According to the report by Singapore Commercial Credit Bureau (SCCB) on Tuesday (7 Jan), the slow payments have become worse among Singapore firms for the third consecutive quarter. This is especially the case in the retail and services sectors.
From Q3 to Q4 of the previous year, slow payments have risen by 2.46 percentage points to 39.75 per cent compared to the previous quarter of 37.29 per cent. When not more than 50 per cent of bills are paid within the agreed terms, that is considered as slow payment.
In four out of five sectors, slow payment is prevalent in the quarter on quarter comparison.
The largest increase in slow payments was is in the retail industry, rising by 4.33 percentage points to 38.8 per cent from 34.37 per cent. SCCB stated that this is mainly attributed to the increase in payment delays among sellers of home finishing and furniture, general merchandise and cars.
In addition to this, the services sector also experienced increases in slow payments by 3.49 percentage point from 36.42 per cent to 39.91 per cent. This rise is due to the increase in payment delays in the social services, customer services and recreational sub-segments, SCCB added.
In the construction sector, due to the increase in payment delays by special trade contractors, slow payment climbed up by 2.52 percentage points from 46.90 per cent to 49.42 per cent.
As for manufacturing, slow payments declined by 0.09 percentage point, whereas in wholesale trade, slow payments rose by 0.96 percentage point.
Prompt payment is defined as when at least 90 per cent of total bills are settled within the agreed payment terms. Partial payment, on the other hand, is defined as when between 50 and 90 per cent of total bills are settled within the agreed payment terms.
The overall picture shows that for the third consecutive quarter, prompt payment declined by 2.58 percentage points from 48.81 per cent in Q3 to 46.23 per cent in Q4. However, partial payments saw an increase of 0.11 percentage point from 13.91 per cent to 14.02 per cent.
Audrey Chia, the chief executive officer of Dun & Bradstreet (D&B) Singapore, believed that partial payments reached a new peak in 2019 despite the continued worsening of payment performance caused primarily by the rise in payment delays in the retail and services sector.
“This is a sign of companies taking steps to ensure that they remain creditworthy in the eyes of their creditors and not deferring their payments entirely,” added Ms Chia.
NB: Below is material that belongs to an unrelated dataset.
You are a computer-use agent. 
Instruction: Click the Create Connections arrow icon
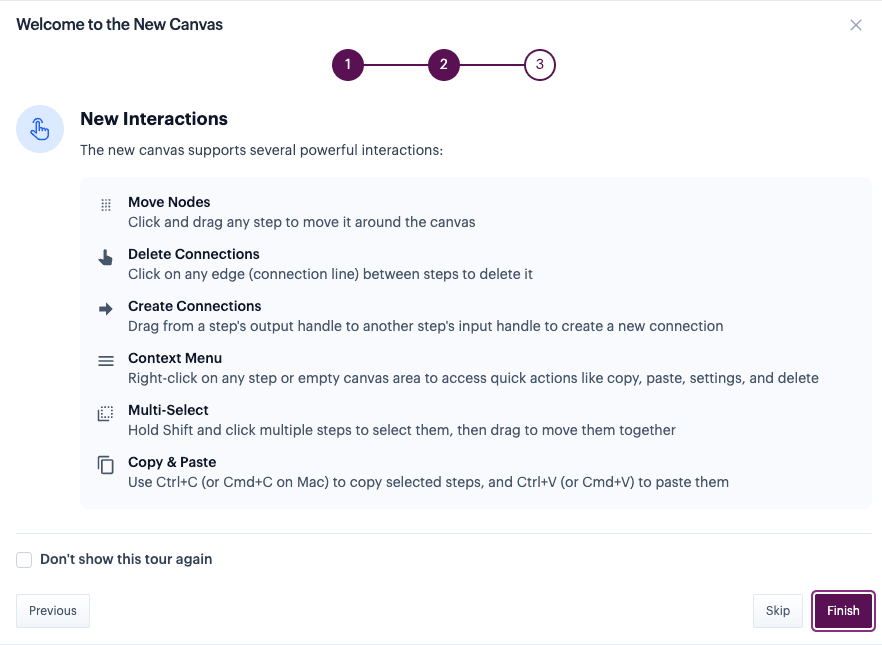pos(106,309)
D&B is a giant in the commercial credit information industry as well business reporting. It is most famously known for its Data Universal Numbering System (DUNS numbers) that generate business information reports catering to more than 100 million firms all across the world. More than 1.6 million payment transactions of companies are monitored by D&B Singapore through the SCCB, from which these study figures are compiled.